The Supreme Court granted a stay, with a majority opinion by Justice Gorsuch that concluded EPA had not "reasonably explained" the plan and had failed to respond to public commenters who argued the rule would require reassessment if not all 23 states participated. The majority criticized EPA's final rule for not explaining why the number and identity of participating states would not affect the measures that maximize downwind air-quality improvements. The Court also rejected EPA's severability explanation that the rule could continue to operate "without regard to the number of states participating."

Panelists disagreed about whether the ruling represents a narrow procedural application of settled law or an intensification of judicial review. Professor Nick Bagley said the decision is "strictly speaking, it's a procedural error" in that the Court found EPA failed to respond to a specific comment, but he warned "there may be some substantive concerns lurking underneath" and that the opinion could encourage lower courts to scrutinize agencies with heightened detail. Bagley cautioned that the decision may create incentives for litigants and courts to "fly-speck" agency explanations.

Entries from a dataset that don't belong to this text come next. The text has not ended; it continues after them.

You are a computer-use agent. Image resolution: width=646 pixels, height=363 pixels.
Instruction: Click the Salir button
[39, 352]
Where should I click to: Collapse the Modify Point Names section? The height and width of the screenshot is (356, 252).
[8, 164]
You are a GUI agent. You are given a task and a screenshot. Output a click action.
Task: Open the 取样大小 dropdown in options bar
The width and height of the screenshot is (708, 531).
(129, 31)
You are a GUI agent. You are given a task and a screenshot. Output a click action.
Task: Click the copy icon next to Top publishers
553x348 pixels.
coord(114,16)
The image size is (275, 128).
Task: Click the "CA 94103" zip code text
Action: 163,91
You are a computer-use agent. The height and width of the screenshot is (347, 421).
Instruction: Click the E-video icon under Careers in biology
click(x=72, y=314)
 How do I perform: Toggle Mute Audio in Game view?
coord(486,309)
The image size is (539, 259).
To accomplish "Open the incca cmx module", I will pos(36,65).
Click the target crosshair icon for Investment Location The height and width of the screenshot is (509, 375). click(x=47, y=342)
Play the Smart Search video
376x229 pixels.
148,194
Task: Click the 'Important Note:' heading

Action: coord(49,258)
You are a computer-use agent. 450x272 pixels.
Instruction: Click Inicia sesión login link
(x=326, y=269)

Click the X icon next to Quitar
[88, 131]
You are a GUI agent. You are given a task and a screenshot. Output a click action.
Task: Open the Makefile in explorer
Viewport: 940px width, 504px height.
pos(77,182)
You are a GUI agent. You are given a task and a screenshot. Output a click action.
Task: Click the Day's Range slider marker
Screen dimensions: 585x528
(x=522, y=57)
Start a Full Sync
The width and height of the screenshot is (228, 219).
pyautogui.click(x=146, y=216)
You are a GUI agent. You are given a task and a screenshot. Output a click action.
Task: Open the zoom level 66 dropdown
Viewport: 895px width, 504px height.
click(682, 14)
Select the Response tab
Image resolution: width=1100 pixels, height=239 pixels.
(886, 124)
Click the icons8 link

Lisonbee Ho, a partner at Gibson Dunn and ACUS senior fellow, emphasized the majority's focus on meaningful opportunity to be heard under the Administrative Procedure Act: "How do you know if you've been heard? You're the agency. And that is you get a response from the agency that addresses your concern," she said, arguing agencies must do more than a perfunctory acknowledgment when commenters raise weighty concerns.

The panel also examined the decision's procedural posture. Several panelists noted Ohio v. EPA reached the Supreme Court on an emergency application and was argued after substantial briefing; that posture raised questions about how broadly lower courts should treat the ruling as precedent. Bagley and others observed the Court's recitation of traditional stay factors but said modern practice often places outsized weight on "likelihood of success" and effectively conducts a merits preview at the stay stage.

On remedies and severability, Bagley and others discussed alternatives to full vacatur, including remand without vacatur. Bagley said remand without vacatur can be an appropriate, softer tool when an agency's explanatory failure appears fixable without altering the substantive policy. Matt Glooth, ACUS deputy research director, highlighted ACUS's Formal Recommendation 2018-2 on severability, which urges agencies to identify potentially severable parts early in rulemaking, address severability in notices of proposed rulemaking and final rules, and provide clear reasoned explanations to make severability arguments more persuasive in court.

Panelists said the ruling is likely to change how agencies and courts approach notice-and-comment disputes, even if it did not formally announce a new legal standard. Allison (Lisonbee) Ho and Bagley agreed that agencies face a difficult choice: increase the resources spent drafting more granular responses to comments or accept that the courts may demand further explanation and that litigation delays and stays remain possible.

The session closed with audience questions about whether State Farm remains good law, the precedential weight of the stay, and the appropriate scope of judicial remedies. Bagley noted remand without vacatur is a common DC Circuit practice to soften remedies where appropriate, while other panelists stressed the continuing importance of addressing weighty comments with meaningful, reasoned explanation. Chair Foyce closed by pointing listeners to ACUS resources and recorded videos at acus.gov.

The forum underscored a central tension: courts insist agencies provide reasoned responses to salient public comments, while agencies face practical limits on how exhaustively they can respond to high-volume notice-and-comment records. Panelists urged clearer severability statements and more focused explanations on core, weighty issues but warned that no single drafting fix guarantees immunity from intensified judicial scrutiny.